Who Knows Where I’ve Been?

March 27, 2011 § Leave a comment

Fraction of top 100,000 webpages which contain elements from each networkJust how much of our behavior online is being tracked, collated, and data-mined has been a subject of some public debate recently. The Department of Commerce, at the urging of consumer privacy advocates like the Electronic Frontier Foundation, has been discussing requiring advertisers to honor consumer opt-outs. Meanwhile, Google and a host of other large advertising networks have pushed a cookie-based opt-out mechanism (which advertising networks would voluntarily comply with), Internet Explorer 9 has implemented a more aggressive third-party resource filter, and Firefox has announced a plan for a different, also-voluntary opt-out mechanism that is distinct from the cookie-based approach supported by Google and others. The industry seems likely to accept some voluntary limits. Yet little empirical data quantifying the extent of behavioral tracking exists.

In July of last year, The Wall Street Journal published a survey of the prevalence of behavioral tracking networks among the top fifty websites, called What They Know. (A subsequent piece explored the privacy implications of popular smartphone apps.) The Journal‘s manual approach yielded deep insight into the data gathered–including a detailed view of the privacy and data-retention policies of the most prevalent networks–but it also limited the data gathered to a very small subset of the entire World Wide Web.

In a more scalable way, I have attempted to gather data to answer the question of just how much of all online behavior is visible to a handful of advertising networks.

What the data represent

For every site in Alexa’s top one hundred thousand webpages (a ranking of webpage popularity by traffic), I rendered the page in Internet Explorer and looked for the presence of blocked third-party content, as identified by IE9’s “tracking protection” filter.

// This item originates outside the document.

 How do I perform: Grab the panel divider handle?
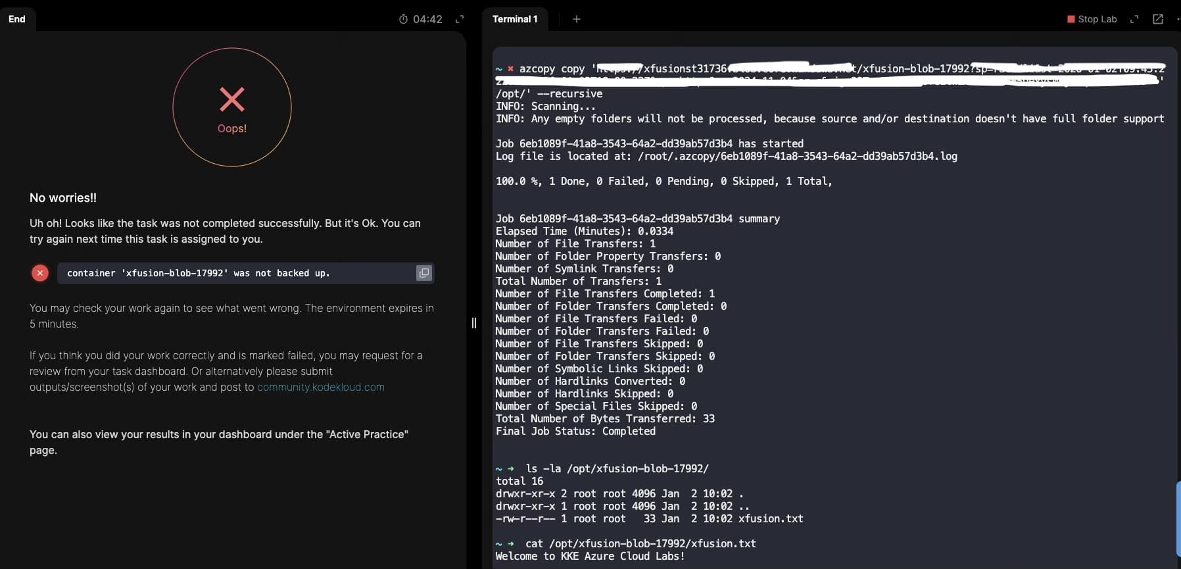tap(473, 322)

This includes JavaScript bugs, the most common mechanism of behavioral tracking. It does not, however, provide any insight into what cookies a webpage sets or views, or more subtle web bugs such as “Flash cookies.” The most prevalent content networks are well-known behavioral trackers; for many others, we can only guess what data they collect.

Googling

Looking at the top websites, it is clear that content owned by Google–primarily hosted at Google-Analytics.com, GoogleAdServices.com, GoogleSyndication.com, and 2mdn.net, but also including YouTube, Blogger, and more–utterly dominates the list of top content networks. Google-owned content is on over half of the top 100,000 websites; the next nearest competitor, Facebook, is only less than a tenth as many.

Network % of webpages
Google 52.66%
Facebook 4.46%
QuantCast 3.55%
AddThis 3.14%
Cnzz.com 2.54%
ScoreCardResearch 2%
Twitter 2%
Yahoo! 1.85%
StatCounter.com 1.74%
Baidu 1.57%

A total of twelve content networks are present on at least 1% of the top 100,000 webpages; the number rises to 26 when we consider networks present on at least half a percent (500 webpages or more). Yet nobody is on as many webpages as Google.

Not all of Google’s content is necessarily designed to track usage, though it’s hard to know just what data Google retains.

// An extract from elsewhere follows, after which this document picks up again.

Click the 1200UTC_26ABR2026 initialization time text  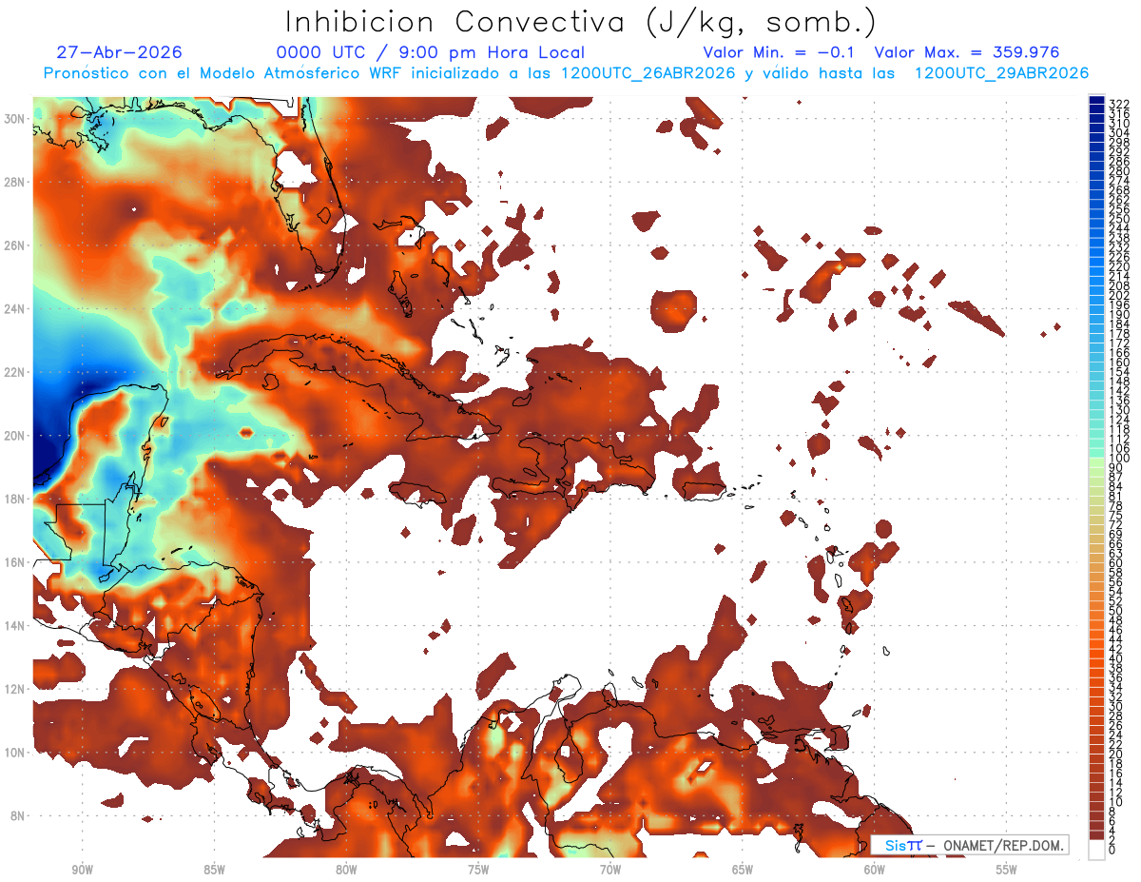[x=648, y=73]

Breakdown of Google content by type

Segregating Google’s content networks into those which are designed for, and described publicly as, advertising or behavioral tracking networks (to wit, 2mdn.net, google-analytics.com, googladservices.com, googlesyndication.com, and doubleclick.net) shows that 95% of all webpages that contain any Google content contain one or more of these Google trackers.

In other words, even if we assume that Google does not correlate data from embedded YouTube videos, Blogger content, JavaScript libraries that Google hosts for public use at googleapis.com, or any of the other Google products that web developers often embed on their webpages, products designed by Google to track user behavior are present on 50.22% of the top 100,000 websites.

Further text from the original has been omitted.